(TASK INPUTS):
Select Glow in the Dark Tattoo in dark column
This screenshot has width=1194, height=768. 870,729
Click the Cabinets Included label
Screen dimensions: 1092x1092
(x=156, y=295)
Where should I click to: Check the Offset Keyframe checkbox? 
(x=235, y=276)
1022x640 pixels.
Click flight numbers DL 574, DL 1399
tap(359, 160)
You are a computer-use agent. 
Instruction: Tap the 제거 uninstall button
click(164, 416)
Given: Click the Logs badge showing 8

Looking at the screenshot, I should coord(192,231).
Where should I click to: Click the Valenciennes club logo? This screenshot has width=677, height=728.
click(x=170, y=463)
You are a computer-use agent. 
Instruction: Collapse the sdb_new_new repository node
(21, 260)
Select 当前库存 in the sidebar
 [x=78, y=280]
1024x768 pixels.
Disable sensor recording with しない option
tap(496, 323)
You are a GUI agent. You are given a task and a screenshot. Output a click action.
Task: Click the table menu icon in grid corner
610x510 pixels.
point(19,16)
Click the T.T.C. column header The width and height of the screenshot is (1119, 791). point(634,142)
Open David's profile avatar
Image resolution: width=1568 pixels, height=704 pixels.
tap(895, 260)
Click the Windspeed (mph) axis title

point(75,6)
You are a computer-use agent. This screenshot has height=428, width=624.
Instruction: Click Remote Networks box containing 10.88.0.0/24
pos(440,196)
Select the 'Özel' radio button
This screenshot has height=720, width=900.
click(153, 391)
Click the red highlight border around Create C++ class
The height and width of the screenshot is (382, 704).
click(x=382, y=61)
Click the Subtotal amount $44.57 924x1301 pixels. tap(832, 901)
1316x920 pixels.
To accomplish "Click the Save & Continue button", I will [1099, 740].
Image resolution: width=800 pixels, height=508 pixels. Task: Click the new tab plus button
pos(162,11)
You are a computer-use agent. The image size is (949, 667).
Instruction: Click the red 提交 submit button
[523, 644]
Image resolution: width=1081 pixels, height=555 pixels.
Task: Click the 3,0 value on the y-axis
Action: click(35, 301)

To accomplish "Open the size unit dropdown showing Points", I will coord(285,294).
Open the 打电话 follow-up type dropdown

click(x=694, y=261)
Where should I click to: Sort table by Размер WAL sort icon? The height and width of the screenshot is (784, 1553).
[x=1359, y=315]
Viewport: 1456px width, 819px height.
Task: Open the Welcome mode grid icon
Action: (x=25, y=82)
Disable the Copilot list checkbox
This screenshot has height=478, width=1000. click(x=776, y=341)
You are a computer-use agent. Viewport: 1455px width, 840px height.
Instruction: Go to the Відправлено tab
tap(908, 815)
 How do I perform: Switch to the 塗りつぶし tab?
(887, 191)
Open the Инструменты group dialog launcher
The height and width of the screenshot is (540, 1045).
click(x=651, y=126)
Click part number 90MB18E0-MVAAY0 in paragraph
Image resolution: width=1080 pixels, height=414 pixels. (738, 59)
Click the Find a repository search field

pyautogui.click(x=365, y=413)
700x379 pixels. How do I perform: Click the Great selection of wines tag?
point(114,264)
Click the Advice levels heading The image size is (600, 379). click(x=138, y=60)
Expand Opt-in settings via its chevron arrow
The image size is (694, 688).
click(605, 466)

(ASSIGNED TASK):
Return every line in the records that includes the string "will".

(FINISHED EXERCISE):
To accomplish "Click the Save & Continue button", I will [1099, 740].
To accomplish "Open the size unit dropdown showing Points", I will coord(285,294).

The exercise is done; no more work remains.